1442.—“The blacks of this country have the body nearly naked. … In one hand they hold an Indian poignard (katarah-i-Hindi), and in the other a buckler of oxhide … this costume is common to the king and the beggar.”—Abdurrazzak, in India in the XVth Cent., p. 17.

c. 1526.—“On the whole there were given one tipchâk horse with the saddle, two pairs of swords with the belts, 25 sets of enamelled daggers (khanjar—see HANGER), 16 enamelled kitârehs, two daggers (jamdher—see JUMDUD) set with precious stones.”—Baber, 338.

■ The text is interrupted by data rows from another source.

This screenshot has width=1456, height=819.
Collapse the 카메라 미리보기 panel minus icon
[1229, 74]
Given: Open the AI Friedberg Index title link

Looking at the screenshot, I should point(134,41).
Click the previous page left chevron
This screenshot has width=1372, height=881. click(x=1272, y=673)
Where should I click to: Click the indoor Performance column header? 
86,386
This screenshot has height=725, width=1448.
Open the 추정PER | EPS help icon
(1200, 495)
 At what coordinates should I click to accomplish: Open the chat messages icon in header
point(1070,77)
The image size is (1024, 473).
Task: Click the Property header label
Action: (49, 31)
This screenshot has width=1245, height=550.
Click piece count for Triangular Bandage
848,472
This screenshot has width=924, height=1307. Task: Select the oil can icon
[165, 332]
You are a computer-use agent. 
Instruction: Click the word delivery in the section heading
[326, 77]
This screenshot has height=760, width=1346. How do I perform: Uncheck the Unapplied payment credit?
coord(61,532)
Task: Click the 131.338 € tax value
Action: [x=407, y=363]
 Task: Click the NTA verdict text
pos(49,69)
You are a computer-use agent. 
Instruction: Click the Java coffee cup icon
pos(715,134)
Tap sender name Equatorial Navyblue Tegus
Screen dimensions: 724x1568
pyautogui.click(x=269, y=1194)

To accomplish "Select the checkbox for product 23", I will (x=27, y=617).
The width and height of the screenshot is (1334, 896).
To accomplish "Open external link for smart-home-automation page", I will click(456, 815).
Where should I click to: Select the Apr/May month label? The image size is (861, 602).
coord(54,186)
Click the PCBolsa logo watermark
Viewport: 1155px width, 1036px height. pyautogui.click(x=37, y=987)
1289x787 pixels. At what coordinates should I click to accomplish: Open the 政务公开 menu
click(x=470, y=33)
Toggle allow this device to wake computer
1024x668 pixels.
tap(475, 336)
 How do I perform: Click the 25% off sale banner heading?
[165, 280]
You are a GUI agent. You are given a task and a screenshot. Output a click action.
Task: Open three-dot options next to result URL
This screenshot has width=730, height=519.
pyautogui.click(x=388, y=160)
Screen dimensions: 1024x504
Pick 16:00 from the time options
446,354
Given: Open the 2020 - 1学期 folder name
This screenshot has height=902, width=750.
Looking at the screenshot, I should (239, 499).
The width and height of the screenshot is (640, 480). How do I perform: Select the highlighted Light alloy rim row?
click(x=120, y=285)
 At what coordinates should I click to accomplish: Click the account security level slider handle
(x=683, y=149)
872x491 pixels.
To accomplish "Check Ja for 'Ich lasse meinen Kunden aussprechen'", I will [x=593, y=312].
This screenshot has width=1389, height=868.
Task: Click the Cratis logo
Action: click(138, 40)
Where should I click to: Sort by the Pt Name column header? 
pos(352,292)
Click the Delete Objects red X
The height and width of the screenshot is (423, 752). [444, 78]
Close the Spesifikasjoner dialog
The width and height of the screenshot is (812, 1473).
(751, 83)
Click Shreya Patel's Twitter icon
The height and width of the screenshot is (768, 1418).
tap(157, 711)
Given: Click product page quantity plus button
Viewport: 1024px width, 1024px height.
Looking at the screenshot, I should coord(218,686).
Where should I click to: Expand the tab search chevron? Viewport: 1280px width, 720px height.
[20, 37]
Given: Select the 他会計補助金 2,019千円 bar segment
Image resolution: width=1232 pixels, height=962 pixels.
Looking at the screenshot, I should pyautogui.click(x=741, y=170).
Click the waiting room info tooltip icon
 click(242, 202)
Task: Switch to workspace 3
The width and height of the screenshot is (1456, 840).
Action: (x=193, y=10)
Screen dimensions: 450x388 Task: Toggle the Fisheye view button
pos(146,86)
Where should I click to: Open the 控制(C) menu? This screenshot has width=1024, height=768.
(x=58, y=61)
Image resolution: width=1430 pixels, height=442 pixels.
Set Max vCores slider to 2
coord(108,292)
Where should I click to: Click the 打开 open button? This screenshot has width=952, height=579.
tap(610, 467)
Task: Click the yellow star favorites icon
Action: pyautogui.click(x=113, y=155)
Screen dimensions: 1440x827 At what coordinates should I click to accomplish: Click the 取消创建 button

[c. 1590.—In the list of the Moghul arms we have: “10. Katárah, price ½ R. to 1 Muhur.”—Ain, ed. Blochmann, i. 110, with an engraving, No. 9, pl. xii.]

1638.—“Les personnes de qualité portet dans la ceinture vne sorte d’armes, ou de poignards, courte et large, qu’ils appellent ginda (?) ou Catarre, dont la garde et la gaine sont d’or.”—Mandelslo, Paris, 1659, 223.

1673.—“They go rich in Attire, with a Poniard, or Catarre, at their girdle.”—Fryer, 93.

1690.—“… which chafes and ferments him to such a pitch; that with a Catarry or Bagonet in his hands he first falls upon those that are near him … killing and stabbing as he goes. …”—Ovington, 237.

1754.—“To these were added an enamelled dagger (which the Indians call cuttarri) and two swords. …”—H. of Nadir, in Hanway’s Travels, ii. 386.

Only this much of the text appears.